Monday, April 30, 2007

Back in the self-referential bubble

We did not really want to revisit the "Great Dustbin Debate" so soon, but Janet Daley’s return to the country, after a brief sojourn in the USA, and her own entry into the debate, in the op-ed page of the The Daily Telegraph, makes it almost compulsory.

The debate, she says, "exposes flawed politics", bemoaning the fact that, while in the States they are discussing "big arguments, big issues, big world out there…" here, everybody is "talking rubbish."

She then ruminates on "how on earth would I have explained to any visiting American first, how an apparently slight matter of domestic convenience had become a national issue of tremendous electoral magnitude". Secondly, she asks, "how on earth central government was implicated in a policy that in the US would be determined at a level so local as to be microscopic on the political spectrum?"

This, though, is a cue for several yards of extruded opinion. Rubbish, it occurs to the great Daley, "is a totemic symbol of the Great Public Services Scam in which you are consistently charged more and more for less and less." In this way, rubbish becomes, "the final straw: it is the ultimate outrage which captures the essence of what people feel to be wrong about the way they are governed."

Thus does she continue in this vein:

It should seem absurd that Whitehall has any influence (except perhaps in enforcing broad public hygiene standards) on how and when your bins are emptied. It should be risible that national party leaders are pronouncing on the practices and policies of day-to-day refuse arrangements. These things should be entirely in the hands of locally accountable officials who may be free to engage directly in as much debate with their communities over environmental vs public health priorities as they wish.
But, you have guessed it – not a single mention of the "elephant in the room". EU diktats have so inflated the cost of waste collection and disposal that, in the run-up to a major local election, councils are seeking ways of economising and keeping down the headline level of the most sensitive of all taxes, the local council tax.
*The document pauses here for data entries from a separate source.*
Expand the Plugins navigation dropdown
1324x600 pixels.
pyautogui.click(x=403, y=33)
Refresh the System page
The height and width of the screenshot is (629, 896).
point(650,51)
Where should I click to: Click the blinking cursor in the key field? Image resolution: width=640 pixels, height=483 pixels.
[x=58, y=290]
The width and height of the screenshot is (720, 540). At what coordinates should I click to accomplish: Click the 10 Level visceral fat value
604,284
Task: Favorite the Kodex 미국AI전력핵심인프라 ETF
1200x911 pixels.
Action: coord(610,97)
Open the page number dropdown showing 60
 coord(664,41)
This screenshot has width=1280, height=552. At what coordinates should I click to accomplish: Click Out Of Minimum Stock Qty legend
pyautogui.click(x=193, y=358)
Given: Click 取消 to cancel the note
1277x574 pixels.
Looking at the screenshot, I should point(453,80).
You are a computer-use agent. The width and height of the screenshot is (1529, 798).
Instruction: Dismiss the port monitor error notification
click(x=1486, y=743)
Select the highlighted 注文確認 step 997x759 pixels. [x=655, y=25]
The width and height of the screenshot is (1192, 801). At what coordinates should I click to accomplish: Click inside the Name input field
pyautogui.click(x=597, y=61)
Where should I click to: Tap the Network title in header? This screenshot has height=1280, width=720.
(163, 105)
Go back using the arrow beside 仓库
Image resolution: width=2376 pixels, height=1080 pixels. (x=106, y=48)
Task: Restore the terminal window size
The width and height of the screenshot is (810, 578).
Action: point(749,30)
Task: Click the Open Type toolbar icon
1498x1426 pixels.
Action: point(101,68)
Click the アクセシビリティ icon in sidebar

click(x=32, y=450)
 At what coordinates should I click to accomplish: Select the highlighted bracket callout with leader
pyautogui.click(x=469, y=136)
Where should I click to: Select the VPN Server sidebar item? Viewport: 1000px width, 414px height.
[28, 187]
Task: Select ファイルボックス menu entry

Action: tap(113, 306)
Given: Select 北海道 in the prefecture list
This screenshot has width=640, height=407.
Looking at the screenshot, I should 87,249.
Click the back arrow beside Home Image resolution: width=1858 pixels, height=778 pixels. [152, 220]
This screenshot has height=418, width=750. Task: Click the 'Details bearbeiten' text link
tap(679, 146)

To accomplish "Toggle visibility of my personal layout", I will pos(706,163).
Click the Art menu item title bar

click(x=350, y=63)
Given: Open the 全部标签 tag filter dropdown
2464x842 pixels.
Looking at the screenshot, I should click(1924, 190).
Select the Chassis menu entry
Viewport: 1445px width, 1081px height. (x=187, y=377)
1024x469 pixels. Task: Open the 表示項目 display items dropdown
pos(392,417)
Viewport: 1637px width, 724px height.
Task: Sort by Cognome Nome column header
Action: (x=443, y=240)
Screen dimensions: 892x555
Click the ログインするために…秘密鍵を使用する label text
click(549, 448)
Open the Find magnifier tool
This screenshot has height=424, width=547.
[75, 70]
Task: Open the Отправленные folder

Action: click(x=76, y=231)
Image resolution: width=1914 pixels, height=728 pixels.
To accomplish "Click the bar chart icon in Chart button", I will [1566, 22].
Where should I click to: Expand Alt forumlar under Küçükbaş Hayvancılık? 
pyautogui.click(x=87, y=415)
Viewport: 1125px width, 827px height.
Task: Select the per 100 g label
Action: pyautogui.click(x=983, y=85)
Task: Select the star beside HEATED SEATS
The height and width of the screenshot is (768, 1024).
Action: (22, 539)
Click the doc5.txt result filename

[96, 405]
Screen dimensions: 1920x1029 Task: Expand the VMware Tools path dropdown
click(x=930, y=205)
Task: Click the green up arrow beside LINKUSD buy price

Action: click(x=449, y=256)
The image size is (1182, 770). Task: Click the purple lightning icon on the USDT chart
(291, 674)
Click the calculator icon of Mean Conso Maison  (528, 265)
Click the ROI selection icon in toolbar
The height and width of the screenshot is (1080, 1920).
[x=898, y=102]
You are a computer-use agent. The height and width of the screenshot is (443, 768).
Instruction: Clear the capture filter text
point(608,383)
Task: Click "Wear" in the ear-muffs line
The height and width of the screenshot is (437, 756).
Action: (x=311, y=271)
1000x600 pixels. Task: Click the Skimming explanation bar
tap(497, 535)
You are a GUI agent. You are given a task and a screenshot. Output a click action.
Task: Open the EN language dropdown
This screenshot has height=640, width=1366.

Thus, while Daley thinks that it "should be risible that national party leaders are pronouncing on the practices and policies of day-to-day refuse arrangements," she has no opinion on the fact that our supranational masters in Brussels have created the situation where rubbish collection has become the issue it has.

Nor thus, does she pronounce on the extra £3 billion in taxes and fines it is going to cost local taxpayers – no small issue – or the £12 billion infrastructure costs that it is going to cost local councils to conform with the broader requirements of the Waste Framework Directives.

By now, though, the EU link is hardly a secret so the refusal to recognise what is staring them in the face absolutely typifies this type of London-centric "chattering class" columnist that Daley really is.

I don't suppose they care one whit how they invite the utter contempt of many of their readers. In their self-referential bubbles, they can continue to hold sway at the fashionable dinner parties and that is all that matters to them. But there is a political cost. From the Daley tendency comes the vapid, shallow "doctrine" of Cameronism and, come this Thursday's local elections – outside the magic M25 circle – we can at least give him a kicking.